Fig. 4: Intracellular asymmetry arises when DivIVA is used as a reporter.
From: Construction of intracellular asymmetry and asymmetric division in Escherichia coli
a Localization of DivIVA-sfGFP when the expression was induced from the Ptac promoter with 50 μM IPTG for 1 h. Scale bars: 1 μm. b Localization of DivIVA-sfGFP and mRFP-PopZ when the two were co-expressed. DivIVA-sfGFP expression was induced from the Ptac promoter with 50 μM IPTG for 1 h. mRFP-PopZ expression was induced from the PBAD promoter with 2% arabinose for 2 h. Scale bars: 1 μm. c Graphic comparing freely diffusing GFP and limited diffusion via DivIVA. d Circuit diagram for asymmetric gene expression when DivIVA-sfGFP was used as the reporter. pNSSCP and pNSSC denote plasmids containing SpmXΔC-fused RNAP halves expressed with or without mRFP-PopZ, respectively. eT7pN-spmXN denotes the SpmXΔC-fused PACE-evolved RNAP-N; spmXN-eT7pC denotes the SpmXΔC-fused PACE-evolved RNAP-C. Both SpmXΔC-fused T7 RNAP halves were expressed from the IPTG-inducible promoter, Ptac. divIVA-sfgfp is the reporter gene under the expression of T7 promoter. mrfp-popZ gene was expressed from the Anderson promoter J23116. e Asymmetric gene expression when DivIVA-sfGFP was used as a reporter. NSSCP and NSSC denote SpmXΔC-fused RNAP halves expressed with or without mRFP-PopZ, respectively, with DivIVA-sfGFP as a reporter. SpmXΔC-fused RNAP halves were induced from the Ptac promoter with 50 μM IPTG for 1 h. Scale bars: 1 μm. f Quantification of DivIVA-sfGFP asymmetry in a, b, and e using the ratio between opposite poles (“Methods”). NSSCP and NSSC denote SpmXΔC-fused RNAP halves expressed with or without mRFP-PopZ, respectively. Div denotes DivIVA-sfGFP expressed alone. DivRP denotes DivIVA-sfGFP co-expressed with mRFP-PopZ. The gray dashed line indicates one (i.e. no asymmetry); n = 89, 78, 99, and 91 cells for Div, DivRP, NSSC, and NSSCP, respectively.

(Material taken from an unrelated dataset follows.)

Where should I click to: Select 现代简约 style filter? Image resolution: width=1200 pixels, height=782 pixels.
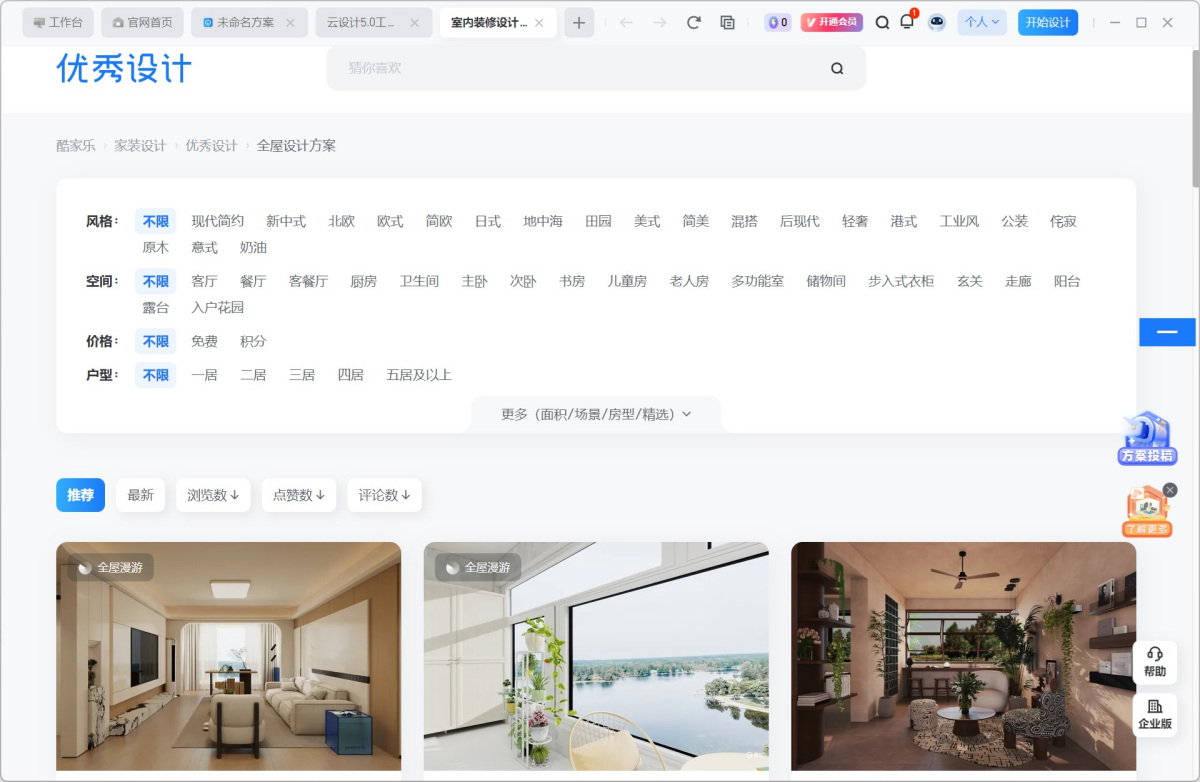(x=218, y=221)
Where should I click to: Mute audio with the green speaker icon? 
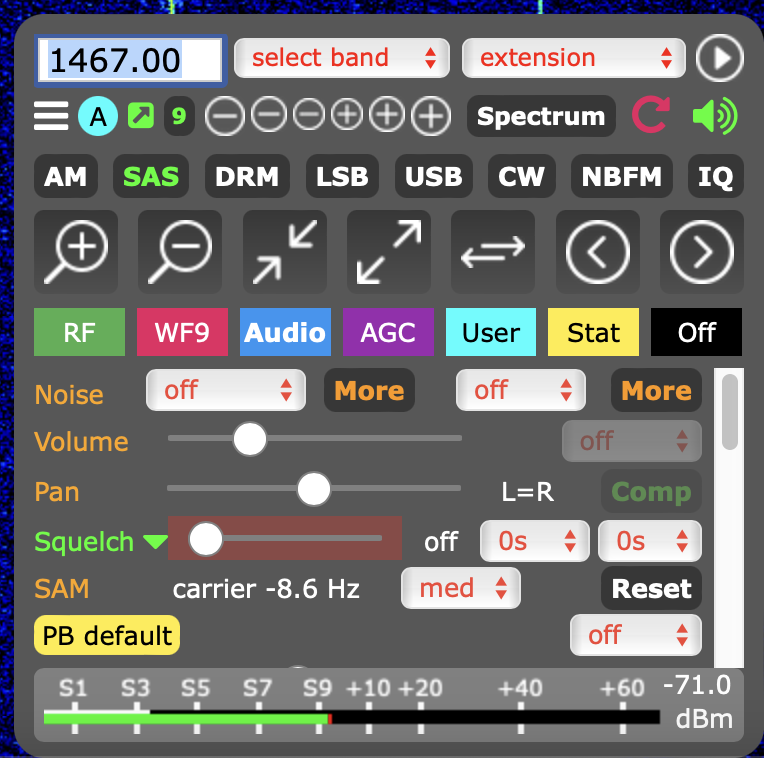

Center line, median; box limits, upper and lower quartiles; whiskers, 1.5× interquartile range. Statistical difference was determined by two-tailed Student’s t-test; **** denotes P < 0.0001. g Fluorescence intensity (sfGFP) profiles along the long axis of the cell when NSSC circuits were expressed alone (gray lines) or co-expressed with mRFP-PopZ (red lines); x = 0 marks the PopZ pole. Fluorescence intensity was normalized by the maximal mean intensity in NSSCP. Solid lines indicate averages; colored belts indicate standard deviations; n = 99 and 91 cells for NSSC and NSSCP, respectively. Source data are provided as a Source Data file.